Exercise brief :: Write out, please, each line from the one containing "You are a GUI" to the final line of the data, both included, exactly and without pictures.

[Screenshot grounding data]

>>>

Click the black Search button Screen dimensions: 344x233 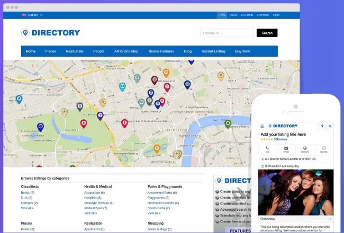click(267, 33)
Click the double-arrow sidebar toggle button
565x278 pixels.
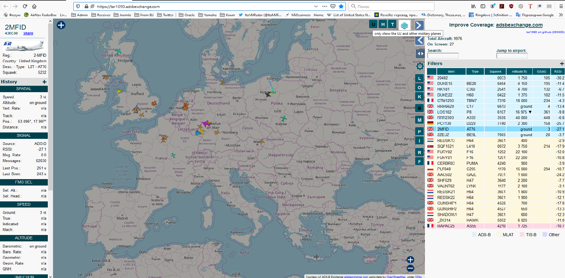(420, 54)
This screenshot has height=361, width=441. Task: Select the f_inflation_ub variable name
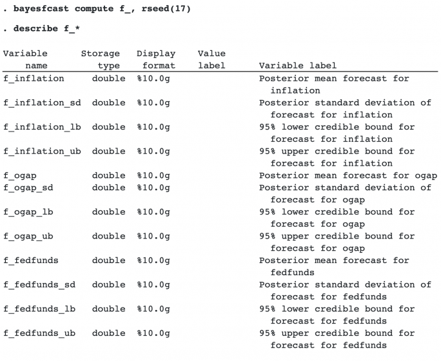(42, 151)
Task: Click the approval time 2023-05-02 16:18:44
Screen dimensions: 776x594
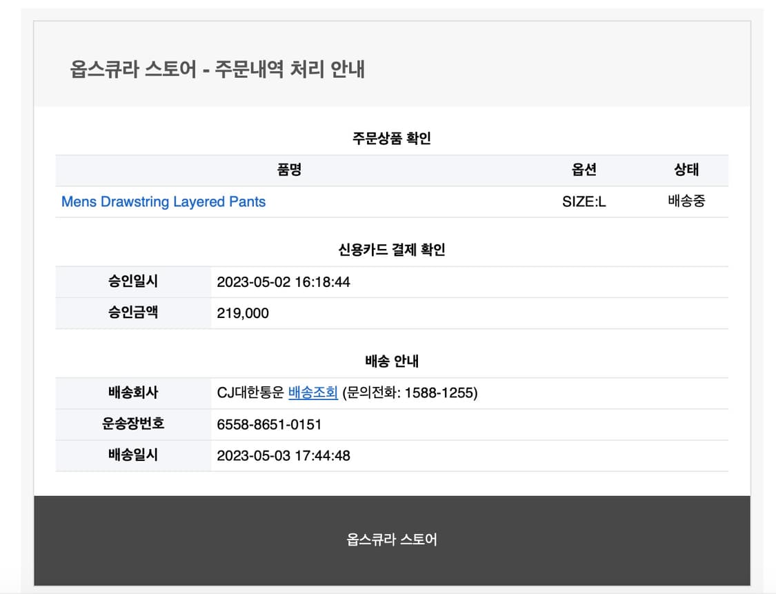Action: click(283, 282)
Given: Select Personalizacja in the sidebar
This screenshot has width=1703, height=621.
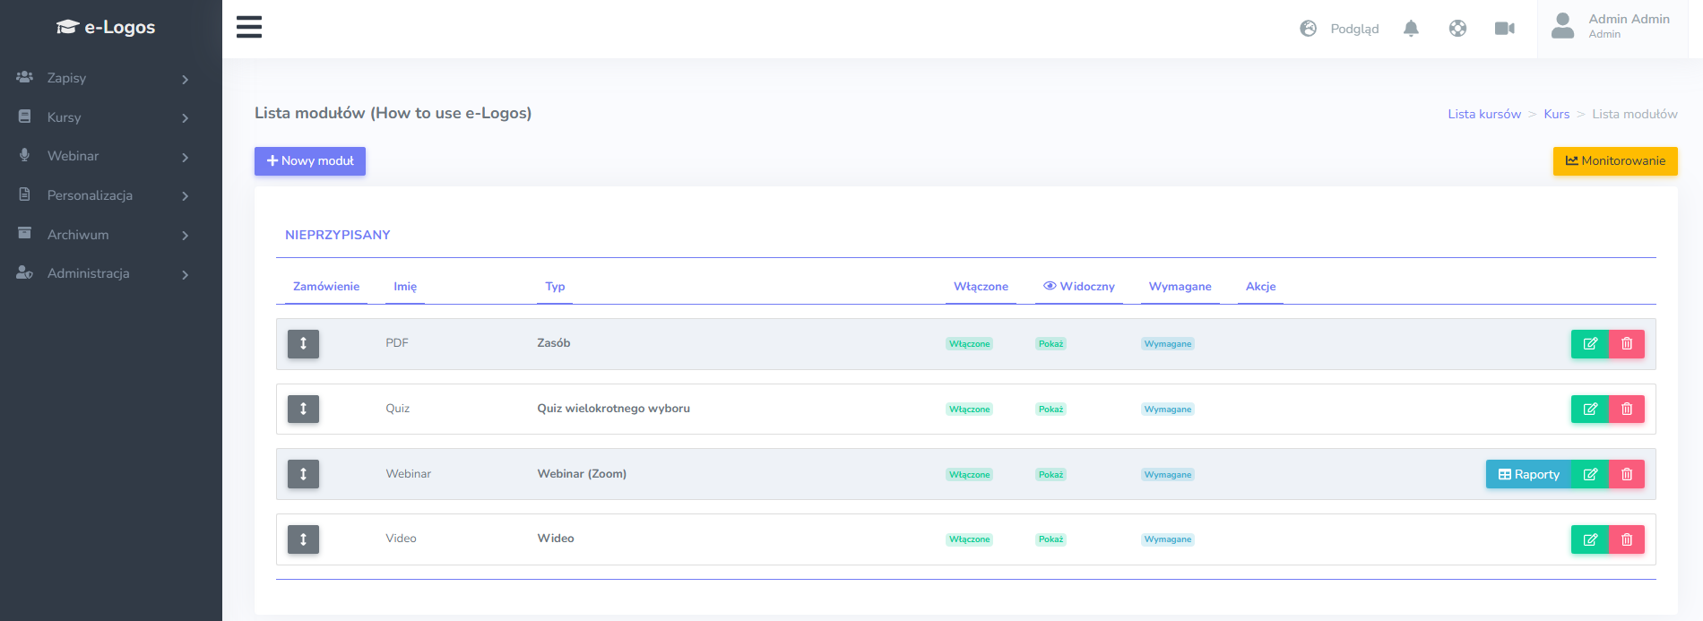Looking at the screenshot, I should click(x=103, y=195).
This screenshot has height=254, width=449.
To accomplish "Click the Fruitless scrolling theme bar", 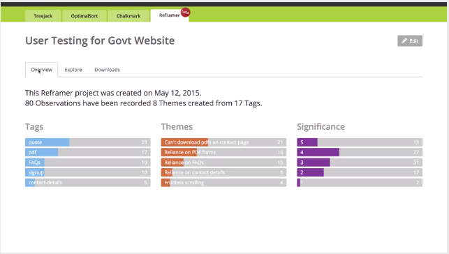I will coord(223,183).
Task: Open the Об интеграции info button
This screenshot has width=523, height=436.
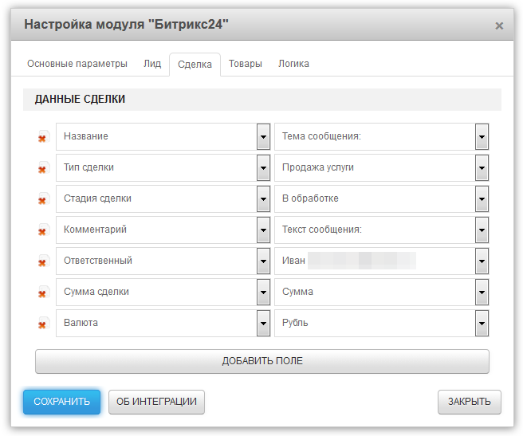Action: pyautogui.click(x=156, y=402)
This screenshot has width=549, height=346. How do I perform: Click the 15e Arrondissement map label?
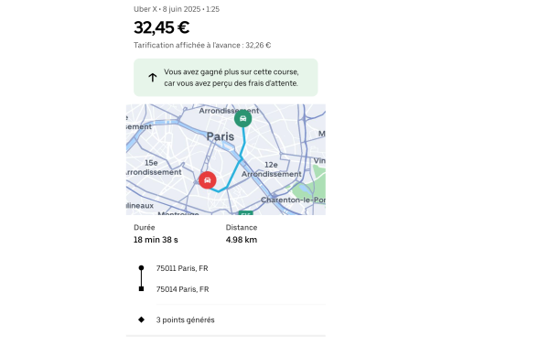[x=154, y=168]
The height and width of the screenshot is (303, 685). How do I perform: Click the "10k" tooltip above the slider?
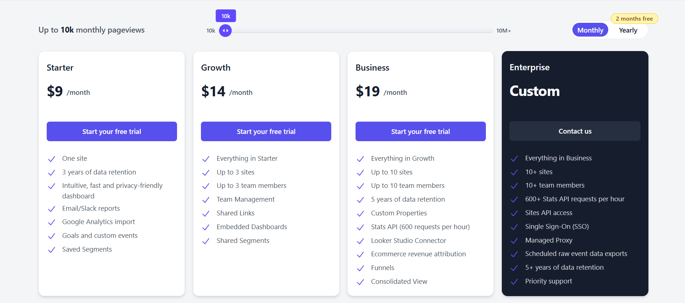[226, 16]
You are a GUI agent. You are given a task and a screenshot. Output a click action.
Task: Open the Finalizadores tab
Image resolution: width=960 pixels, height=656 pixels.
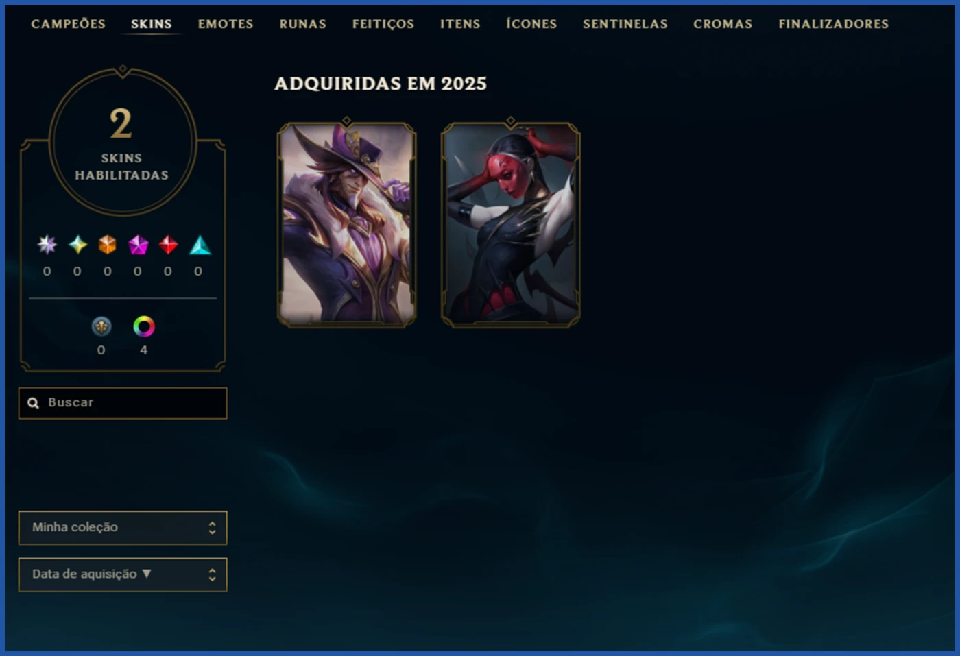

<<<

Result ::
You are a GUI agent. You are given a task and a screenshot. Output a click action.
Task: Open the Finalizadores tab
Image resolution: width=960 pixels, height=656 pixels.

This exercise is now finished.